Streamlining the archiving of science blog posts

The Rogue Scholar science blog archive is adding important functionality to existing science blogs. The first step after a blog has signed up with Rogue Scholar is archiving the content. This is not only needed for long-term preservation but also enables full-text search and DOI registration with meaningful metadata. Rogue Scholar uses the blog feed (in RSS, Atom, or JSON Feed format) for this, which is updated the moment a blog post is published or updated.

The elegant approach would be to notify Rogue Scholar when this happens so that Rogue Scholar can fetch the updated content, using a technology called webhooks. But one important principle of Rogue Scholar is simplicity, not requiring any additional technical work for the participating blogs unless absolutely necessary. This means that at least for the time being regular checks of the blog feed are more appropriate for Rogue Scholar, and with a small update yesterday this workflow has been greatly improved.

Rogue Scholar now checks all participating blogs for new or updated content every 10 minutes.

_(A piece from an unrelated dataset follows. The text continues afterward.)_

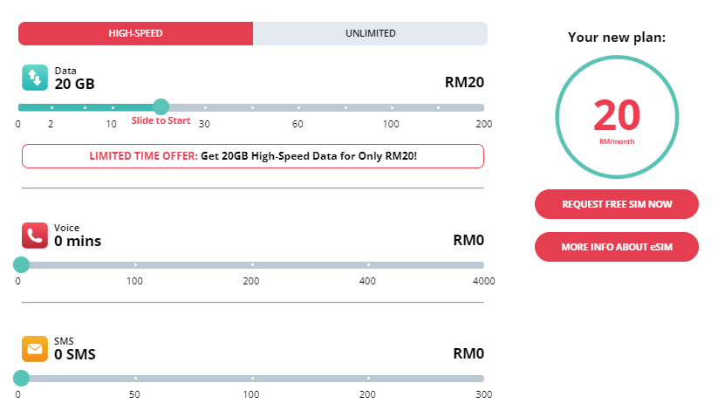The image size is (725, 417).
Task: Set Data slider to the 60 mark
Action: tap(298, 107)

When new or updated content is found, it is processed and stored in the Rogue Scholar Postgres database within a minute. This in turn triggers an update of full-text search index running in Typesense which takes another minute. Rogue Scholar checks every 10 minutes whether a blog post is new or the metadata used for DOI registration have changed and triggers a DOI update. DOI registration consists of two parts:

While writing this blog post, I got two emails from Crossref telling me about new content registered with Crossref. There were two blog posts by Rogue Scholar blogs this morning published 4 and 11 minutes before the DOIs were successfully registered, compared to the delay of several hours (and in a few cases even longer) before this update.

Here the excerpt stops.